1. Values and References

Recall that the Palo Alto TR requires *it to be convertible to const ValueType<I>&. So we should be able to do this:
  1. auto z = view::zip( v1, v2 );
  2. const pair<int,int>& val = *z.begin();
That works! As it so happens, there is a conversion from std::pair<T&,U&> to std::pair<T,U> — but there’s a catch: it only works if T and U are copyable! And even when they’re not, it’s clear that copying is not the behavior one would expect when using *it to initialize a const reference. If T or U is expensive to copy, you’re not going to get the performance or the behavior you expect, and if it’s unique_ptr it’s not going to compile at all. 🙁

Requiring that an iterator’s reference type be convertible to const ValueType<I>& is over-constraining. But then what useful thing can we say about the relationship between these two types?

2. Algorithm Constraints

All the algorithm signatures in the Palo Alto TR use ValueType in the concept checks in order to constrain the templates. For example, here’s the constrained signature of for_each:
  1. template<InputIterator I, Semiregular F>
  2.     requires Function<F, ValueType<I>>
  3. F for_each(I first, I last, F f);
If you’re not familiar with C++ concepts, what lines 1 and 2 say is: first and last must satisfy the requirements of the InputIterator concept, F must be Semiregular (I’ll gloss over this bit), and it must be callable with one argument of the iterator’s value type.
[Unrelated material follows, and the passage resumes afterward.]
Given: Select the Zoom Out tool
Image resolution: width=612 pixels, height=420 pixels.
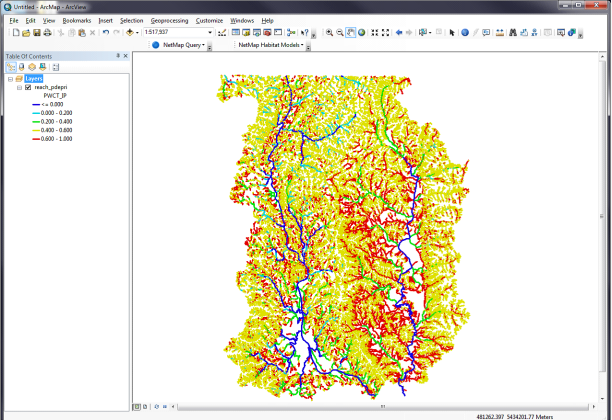Looking at the screenshot, I should pos(340,32).
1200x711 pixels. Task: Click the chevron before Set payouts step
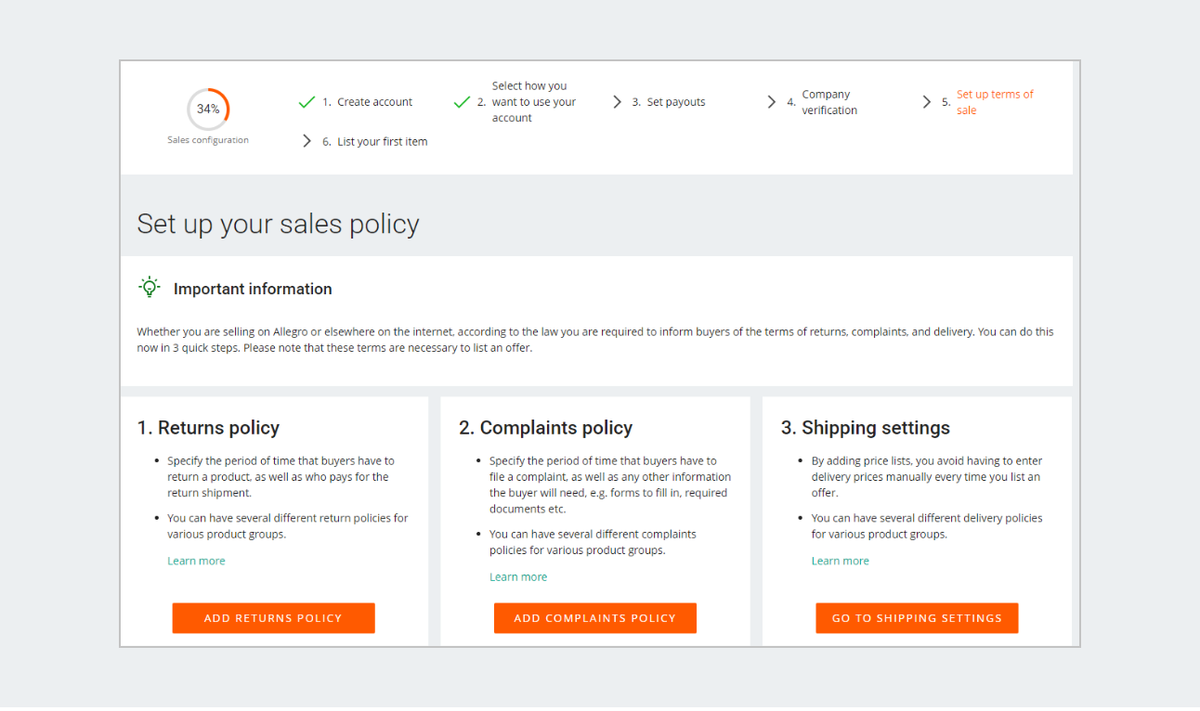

Now imagine code like this:
  1. // As before, v1 and v2 are vectors of ints:
  2. auto z = view::zip( v1, v2 );
  3. // Let Ref be the zip iterator's reference type:
  4. using Ref = decltype(*z.begin());
  5. // Use for_each to increment all the ints:
  6. for_each( z.begin(), z.end(), [](Ref r) {
  7.     ++r.first;
  8.     ++r.second;
  9. });
This seems perfectly reasonable. The lambda accepts an object of the zip view’s reference type, which is a pair<int&,int&>, and then it increments both first and second members. But this doesn’t type-check. Why?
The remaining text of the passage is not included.